┌──

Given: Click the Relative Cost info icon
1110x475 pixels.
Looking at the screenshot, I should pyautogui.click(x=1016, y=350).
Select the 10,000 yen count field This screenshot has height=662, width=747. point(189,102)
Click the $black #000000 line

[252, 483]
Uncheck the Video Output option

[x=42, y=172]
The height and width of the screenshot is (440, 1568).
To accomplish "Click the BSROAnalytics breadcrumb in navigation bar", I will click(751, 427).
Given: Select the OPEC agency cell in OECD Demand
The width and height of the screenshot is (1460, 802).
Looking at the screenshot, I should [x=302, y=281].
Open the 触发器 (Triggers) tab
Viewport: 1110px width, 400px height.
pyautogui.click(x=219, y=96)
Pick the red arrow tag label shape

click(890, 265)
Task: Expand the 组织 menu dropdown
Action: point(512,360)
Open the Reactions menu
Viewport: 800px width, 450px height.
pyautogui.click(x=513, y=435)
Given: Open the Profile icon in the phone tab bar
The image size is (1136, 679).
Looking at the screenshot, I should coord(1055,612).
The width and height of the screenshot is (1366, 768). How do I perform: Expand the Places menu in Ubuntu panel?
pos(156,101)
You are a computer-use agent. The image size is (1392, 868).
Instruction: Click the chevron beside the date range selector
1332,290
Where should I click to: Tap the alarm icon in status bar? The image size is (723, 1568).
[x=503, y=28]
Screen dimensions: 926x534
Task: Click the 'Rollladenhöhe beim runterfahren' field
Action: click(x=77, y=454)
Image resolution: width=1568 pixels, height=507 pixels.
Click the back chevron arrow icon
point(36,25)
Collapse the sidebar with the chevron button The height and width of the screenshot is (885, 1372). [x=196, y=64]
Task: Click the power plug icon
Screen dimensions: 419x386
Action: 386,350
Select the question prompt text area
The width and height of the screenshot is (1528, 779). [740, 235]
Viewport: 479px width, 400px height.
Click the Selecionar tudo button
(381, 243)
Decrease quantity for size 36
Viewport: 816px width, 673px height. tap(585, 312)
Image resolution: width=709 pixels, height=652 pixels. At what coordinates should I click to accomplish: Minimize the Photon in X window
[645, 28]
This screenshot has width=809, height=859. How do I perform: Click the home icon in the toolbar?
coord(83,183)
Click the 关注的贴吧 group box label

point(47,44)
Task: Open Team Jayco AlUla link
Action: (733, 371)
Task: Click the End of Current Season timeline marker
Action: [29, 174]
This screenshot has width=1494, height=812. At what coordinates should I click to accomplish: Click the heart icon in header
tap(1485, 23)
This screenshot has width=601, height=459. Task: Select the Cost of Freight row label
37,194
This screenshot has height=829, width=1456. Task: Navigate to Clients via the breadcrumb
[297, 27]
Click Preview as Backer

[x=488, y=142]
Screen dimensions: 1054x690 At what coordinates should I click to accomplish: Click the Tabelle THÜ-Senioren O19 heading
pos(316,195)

└──

Rewrite all of the rows above, substituting "caret" for "chevron" and leaving everything else unchanged.

Given: Click the Relative Cost info icon
1110x475 pixels.
Looking at the screenshot, I should pyautogui.click(x=1016, y=350).
Select the 10,000 yen count field This screenshot has height=662, width=747. point(189,102)
Click the $black #000000 line

[252, 483]
Uncheck the Video Output option

[x=42, y=172]
The height and width of the screenshot is (440, 1568).
To accomplish "Click the BSROAnalytics breadcrumb in navigation bar", I will click(751, 427).
Given: Select the OPEC agency cell in OECD Demand
The width and height of the screenshot is (1460, 802).
Looking at the screenshot, I should [x=302, y=281].
Open the 触发器 (Triggers) tab
Viewport: 1110px width, 400px height.
pyautogui.click(x=219, y=96)
Pick the red arrow tag label shape

click(890, 265)
Task: Expand the 组织 menu dropdown
Action: point(512,360)
Open the Reactions menu
Viewport: 800px width, 450px height.
pyautogui.click(x=513, y=435)
Given: Open the Profile icon in the phone tab bar
The image size is (1136, 679).
Looking at the screenshot, I should coord(1055,612).
The width and height of the screenshot is (1366, 768). How do I perform: Expand the Places menu in Ubuntu panel?
pos(156,101)
You are a computer-use agent. The image size is (1392, 868).
Instruction: Click the caret beside the date range selector
1332,290
Where should I click to: Tap the alarm icon in status bar? The image size is (723, 1568).
[x=503, y=28]
Screen dimensions: 926x534
Task: Click the 'Rollladenhöhe beim runterfahren' field
Action: click(x=77, y=454)
Image resolution: width=1568 pixels, height=507 pixels.
Click the back caret arrow icon
point(36,25)
Collapse the sidebar with the caret button The height and width of the screenshot is (885, 1372). [x=196, y=64]
Task: Click the power plug icon
Screen dimensions: 419x386
Action: 386,350
Select the question prompt text area
The width and height of the screenshot is (1528, 779). [740, 235]
Viewport: 479px width, 400px height.
Click the Selecionar tudo button
(381, 243)
Decrease quantity for size 36
Viewport: 816px width, 673px height. tap(585, 312)
Image resolution: width=709 pixels, height=652 pixels. At what coordinates should I click to accomplish: Minimize the Photon in X window
[645, 28]
This screenshot has width=809, height=859. How do I perform: Click the home icon in the toolbar?
coord(83,183)
Click the 关注的贴吧 group box label

point(47,44)
Task: Open Team Jayco AlUla link
Action: (733, 371)
Task: Click the End of Current Season timeline marker
Action: [29, 174]
This screenshot has width=1494, height=812. At what coordinates should I click to accomplish: Click the heart icon in header
tap(1485, 23)
This screenshot has width=601, height=459. Task: Select the Cost of Freight row label
37,194
This screenshot has height=829, width=1456. Task: Navigate to Clients via the breadcrumb
[297, 27]
Click Preview as Backer

[x=488, y=142]
Screen dimensions: 1054x690 At what coordinates should I click to accomplish: Click the Tabelle THÜ-Senioren O19 heading
pos(316,195)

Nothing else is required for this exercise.